**Text passage**
When did the Groundwater Arsenic Poisoning in Bangladesh Begin?
During 1983 and 1987 Dr. K.C. Shaha, Professor of Dermatology (retired) of School of Tropical Medicine, Calcutta conducted surveys in the seven districts of west Bengal of India. In 1983 Dr.Shaha identified patients poisoned by arsenic who had been drinking tubewell water with concentration of arsenic ranged from (0.06-1.25) PPM and a mean concentration of 0.32 PPM. According to Dr. Shaha's survey the time required for the symptoms of arsenic poisoning to appear varies from six months to two years and is dependent on age (Example-Photographs Plate 1).

**Tasks**
1. From the passage on groundwater arsenic poisoning, write out the wording starting at "When did the" and ending at "(Example-Photographs Plate 1).".
2. In the passage on groundwater arsenic poisoning, what was the mean arsenic concentration in the tubewell water drunk by the patients Dr. Shaha identified in 1983?

**Information**
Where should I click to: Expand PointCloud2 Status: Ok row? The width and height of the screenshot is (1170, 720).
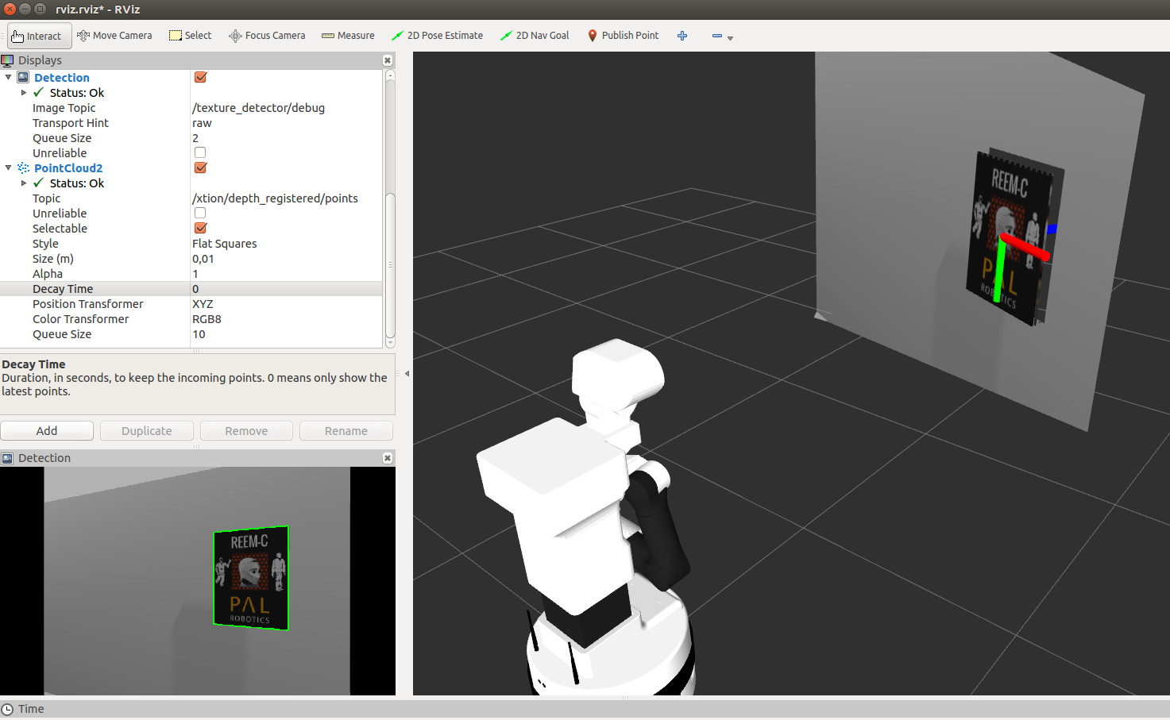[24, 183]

...

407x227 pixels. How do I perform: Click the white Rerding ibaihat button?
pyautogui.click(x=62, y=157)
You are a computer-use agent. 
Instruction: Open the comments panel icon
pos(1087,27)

* * *

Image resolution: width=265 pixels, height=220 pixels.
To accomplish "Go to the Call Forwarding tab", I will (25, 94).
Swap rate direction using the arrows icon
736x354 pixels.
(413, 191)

**Answers to the exercise**
1.
When did the Groundwater Arsenic Poisoning in Bangladesh Begin?
During 1983 and 1987 Dr. K.C. Shaha, Professor of Dermatology (retired) of School of Tropical Medicine, Calcutta conducted surveys in the seven districts of west Bengal of India. In 1983 Dr.Shaha identified patients poisoned by arsenic who had been drinking tubewell water with concentration of arsenic ranged from (0.06-1.25) PPM and a mean concentration of 0.32 PPM. According to Dr. Shaha's survey the time required for the symptoms of arsenic poisoning to appear varies from six months to two years and is dependent on age (Example-Photographs Plate 1).

2. 0.32 PPM